The data
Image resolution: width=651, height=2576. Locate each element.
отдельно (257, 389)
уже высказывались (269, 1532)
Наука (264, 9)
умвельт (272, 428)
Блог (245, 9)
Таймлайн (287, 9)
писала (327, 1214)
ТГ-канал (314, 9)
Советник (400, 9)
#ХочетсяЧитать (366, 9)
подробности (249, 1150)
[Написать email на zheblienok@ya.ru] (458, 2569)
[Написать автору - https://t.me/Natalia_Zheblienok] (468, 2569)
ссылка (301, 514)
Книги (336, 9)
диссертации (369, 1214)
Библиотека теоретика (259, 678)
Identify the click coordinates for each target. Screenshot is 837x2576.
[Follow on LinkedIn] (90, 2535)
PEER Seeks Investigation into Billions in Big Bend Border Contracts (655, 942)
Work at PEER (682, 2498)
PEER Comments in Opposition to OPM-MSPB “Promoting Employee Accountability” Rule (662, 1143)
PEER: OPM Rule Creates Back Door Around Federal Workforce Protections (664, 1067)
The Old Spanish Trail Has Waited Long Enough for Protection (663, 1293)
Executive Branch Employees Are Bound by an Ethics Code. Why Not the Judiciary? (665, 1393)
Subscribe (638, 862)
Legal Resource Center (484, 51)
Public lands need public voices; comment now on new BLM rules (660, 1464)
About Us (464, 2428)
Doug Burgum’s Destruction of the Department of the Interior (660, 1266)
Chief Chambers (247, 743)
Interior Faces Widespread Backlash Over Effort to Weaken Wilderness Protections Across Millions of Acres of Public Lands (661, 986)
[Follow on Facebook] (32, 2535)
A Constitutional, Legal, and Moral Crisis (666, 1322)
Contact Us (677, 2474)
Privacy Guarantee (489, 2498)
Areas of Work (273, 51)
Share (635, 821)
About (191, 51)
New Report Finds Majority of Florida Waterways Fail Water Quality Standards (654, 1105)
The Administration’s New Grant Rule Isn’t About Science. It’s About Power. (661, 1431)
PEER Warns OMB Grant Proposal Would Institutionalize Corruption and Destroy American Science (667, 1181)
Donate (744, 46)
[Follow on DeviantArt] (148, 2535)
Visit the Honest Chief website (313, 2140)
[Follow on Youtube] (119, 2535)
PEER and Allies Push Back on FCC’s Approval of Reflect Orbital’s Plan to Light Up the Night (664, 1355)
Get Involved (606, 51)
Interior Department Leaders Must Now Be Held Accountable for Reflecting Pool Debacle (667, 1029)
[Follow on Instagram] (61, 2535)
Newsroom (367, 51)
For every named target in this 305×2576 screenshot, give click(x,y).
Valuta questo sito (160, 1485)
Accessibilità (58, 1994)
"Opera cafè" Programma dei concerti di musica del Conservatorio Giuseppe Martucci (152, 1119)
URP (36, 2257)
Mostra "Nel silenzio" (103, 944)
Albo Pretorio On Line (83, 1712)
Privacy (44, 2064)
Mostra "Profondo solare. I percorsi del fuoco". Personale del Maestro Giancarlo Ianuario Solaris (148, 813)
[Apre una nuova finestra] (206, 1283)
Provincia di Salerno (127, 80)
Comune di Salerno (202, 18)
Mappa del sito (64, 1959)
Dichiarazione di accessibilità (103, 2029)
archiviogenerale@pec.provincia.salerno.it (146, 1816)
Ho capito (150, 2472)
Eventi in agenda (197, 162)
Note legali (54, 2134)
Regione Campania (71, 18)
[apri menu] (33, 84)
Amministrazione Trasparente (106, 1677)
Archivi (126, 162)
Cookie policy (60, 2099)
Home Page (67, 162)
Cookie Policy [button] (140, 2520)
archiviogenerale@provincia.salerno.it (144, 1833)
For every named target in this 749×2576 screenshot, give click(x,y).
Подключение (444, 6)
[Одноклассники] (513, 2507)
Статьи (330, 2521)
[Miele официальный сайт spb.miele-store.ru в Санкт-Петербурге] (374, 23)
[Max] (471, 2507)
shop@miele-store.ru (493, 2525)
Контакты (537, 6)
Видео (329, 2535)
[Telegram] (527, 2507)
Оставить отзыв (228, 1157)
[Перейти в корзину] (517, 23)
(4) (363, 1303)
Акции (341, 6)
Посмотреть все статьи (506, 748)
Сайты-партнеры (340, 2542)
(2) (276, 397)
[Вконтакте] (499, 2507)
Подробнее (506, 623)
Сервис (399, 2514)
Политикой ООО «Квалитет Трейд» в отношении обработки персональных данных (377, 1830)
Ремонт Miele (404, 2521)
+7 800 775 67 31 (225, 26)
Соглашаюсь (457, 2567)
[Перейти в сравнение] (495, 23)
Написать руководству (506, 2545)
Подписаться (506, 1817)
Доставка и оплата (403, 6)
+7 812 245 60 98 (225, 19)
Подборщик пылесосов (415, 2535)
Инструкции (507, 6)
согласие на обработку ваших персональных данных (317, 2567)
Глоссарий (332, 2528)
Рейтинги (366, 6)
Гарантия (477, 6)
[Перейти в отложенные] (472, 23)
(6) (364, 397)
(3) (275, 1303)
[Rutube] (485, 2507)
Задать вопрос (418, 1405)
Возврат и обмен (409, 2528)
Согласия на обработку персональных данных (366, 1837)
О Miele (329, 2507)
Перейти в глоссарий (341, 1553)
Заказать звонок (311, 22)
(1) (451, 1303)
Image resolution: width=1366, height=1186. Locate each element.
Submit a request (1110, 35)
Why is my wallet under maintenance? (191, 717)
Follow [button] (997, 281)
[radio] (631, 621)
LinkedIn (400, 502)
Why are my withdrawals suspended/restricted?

What needs to be done
Every record, from top to bottom, must be transcribed exactly.

Output for this exercise
Image resolution: width=651, height=2576. Locate each element.
отдельно (257, 389)
уже высказывались (269, 1532)
Наука (264, 9)
умвельт (272, 428)
Блог (245, 9)
Таймлайн (287, 9)
писала (327, 1214)
ТГ-канал (314, 9)
Советник (400, 9)
#ХочетсяЧитать (366, 9)
подробности (249, 1150)
[Написать email на zheblienok@ya.ru] (458, 2569)
[Написать автору - https://t.me/Natalia_Zheblienok] (468, 2569)
ссылка (301, 514)
Книги (336, 9)
диссертации (369, 1214)
Библиотека теоретика (259, 678)
Identify the click coordinates for each target. Screenshot is 837x2576.
[Follow on LinkedIn] (90, 2535)
PEER Seeks Investigation into Billions in Big Bend Border Contracts (655, 942)
Work at PEER (682, 2498)
PEER Comments in Opposition to OPM-MSPB “Promoting Employee Accountability” Rule (662, 1143)
PEER: OPM Rule Creates Back Door Around Federal Workforce Protections (664, 1067)
The Old Spanish Trail Has Waited Long Enough for Protection (663, 1293)
Executive Branch Employees Are Bound by an Ethics Code. Why Not the Judiciary? (665, 1393)
Subscribe (638, 862)
Legal Resource Center (484, 51)
Public lands need public voices; comment now on new BLM rules (660, 1464)
About Us (464, 2428)
Doug Burgum’s Destruction of the Department of the Interior (660, 1266)
Chief Chambers (247, 743)
Interior Faces Widespread Backlash Over Effort to Weaken Wilderness Protections Across Millions of Acres of Public Lands (661, 986)
[Follow on Facebook] (32, 2535)
A Constitutional, Legal, and Moral Crisis (666, 1322)
Contact Us (677, 2474)
Privacy Guarantee (489, 2498)
Areas of Work (273, 51)
Share (635, 821)
About (191, 51)
New Report Finds Majority of Florida Waterways Fail Water Quality Standards (654, 1105)
The Administration’s New Grant Rule Isn’t About Science. It’s About Power. (661, 1431)
PEER Warns OMB Grant Proposal Would Institutionalize Corruption and Destroy American Science (667, 1181)
Donate (744, 46)
[Follow on DeviantArt] (148, 2535)
Visit the Honest Chief website (313, 2140)
[Follow on Youtube] (119, 2535)
PEER and Allies Push Back on FCC’s Approval of Reflect Orbital’s Plan to Light Up the Night (664, 1355)
Get Involved (606, 51)
Interior Department Leaders Must Now Be Held Accountable for Reflecting Pool Debacle (667, 1029)
[Follow on Instagram] (61, 2535)
Newsroom (367, 51)
For every named target in this 305×2576 screenshot, give click(x,y).
Valuta questo sito (160, 1485)
Accessibilità (58, 1994)
"Opera cafè" Programma dei concerti di musica del Conservatorio Giuseppe Martucci (152, 1119)
URP (36, 2257)
Mostra "Nel silenzio" (103, 944)
Albo Pretorio On Line (83, 1712)
Privacy (44, 2064)
Mostra "Profondo solare. I percorsi del fuoco". Personale del Maestro Giancarlo Ianuario Solaris (148, 813)
[Apre una nuova finestra] (206, 1283)
Provincia di Salerno (127, 80)
Comune di Salerno (202, 18)
Mappa del sito (64, 1959)
Dichiarazione di accessibilità (103, 2029)
archiviogenerale@pec.provincia.salerno.it (146, 1816)
Ho capito (150, 2472)
Eventi in agenda (197, 162)
Note legali (54, 2134)
Regione Campania (71, 18)
[apri menu] (33, 84)
Amministrazione Trasparente (106, 1677)
Archivi (126, 162)
Cookie policy (60, 2099)
Home Page (67, 162)
Cookie Policy [button] (140, 2520)
archiviogenerale@provincia.salerno.it (144, 1833)
For every named target in this 749×2576 screenshot, give click(x,y).
Подключение (444, 6)
[Одноклассники] (513, 2507)
Статьи (330, 2521)
[Miele официальный сайт spb.miele-store.ru в Санкт-Петербурге] (374, 23)
[Max] (471, 2507)
shop@miele-store.ru (493, 2525)
Контакты (537, 6)
Видео (329, 2535)
[Telegram] (527, 2507)
Оставить отзыв (228, 1157)
[Перейти в корзину] (517, 23)
(4) (363, 1303)
Акции (341, 6)
Посмотреть все статьи (506, 748)
Сайты-партнеры (340, 2542)
(2) (276, 397)
[Вконтакте] (499, 2507)
Подробнее (506, 623)
Сервис (399, 2514)
Политикой ООО «Квалитет Трейд» в отношении обработки персональных данных (377, 1830)
Ремонт Miele (404, 2521)
+7 800 775 67 31 (225, 26)
Соглашаюсь (457, 2567)
[Перейти в сравнение] (495, 23)
Написать руководству (506, 2545)
Подписаться (506, 1817)
Доставка и оплата (403, 6)
+7 812 245 60 98 (225, 19)
Подборщик пылесосов (415, 2535)
Инструкции (507, 6)
согласие на обработку ваших персональных данных (317, 2567)
Глоссарий (332, 2528)
Рейтинги (366, 6)
Гарантия (477, 6)
[Перейти в отложенные] (472, 23)
(6) (364, 397)
(3) (275, 1303)
[Rutube] (485, 2507)
Задать вопрос (418, 1405)
Возврат и обмен (409, 2528)
Согласия на обработку персональных данных (366, 1837)
О Miele (329, 2507)
Перейти в глоссарий (341, 1553)
Заказать звонок (311, 22)
(1) (451, 1303)
Image resolution: width=1366, height=1186. Locate each element.
Submit a request (1110, 35)
Why is my wallet under maintenance? (191, 717)
Follow [button] (997, 281)
[radio] (631, 621)
LinkedIn (400, 502)
Why are my withdrawals suspended/restricted?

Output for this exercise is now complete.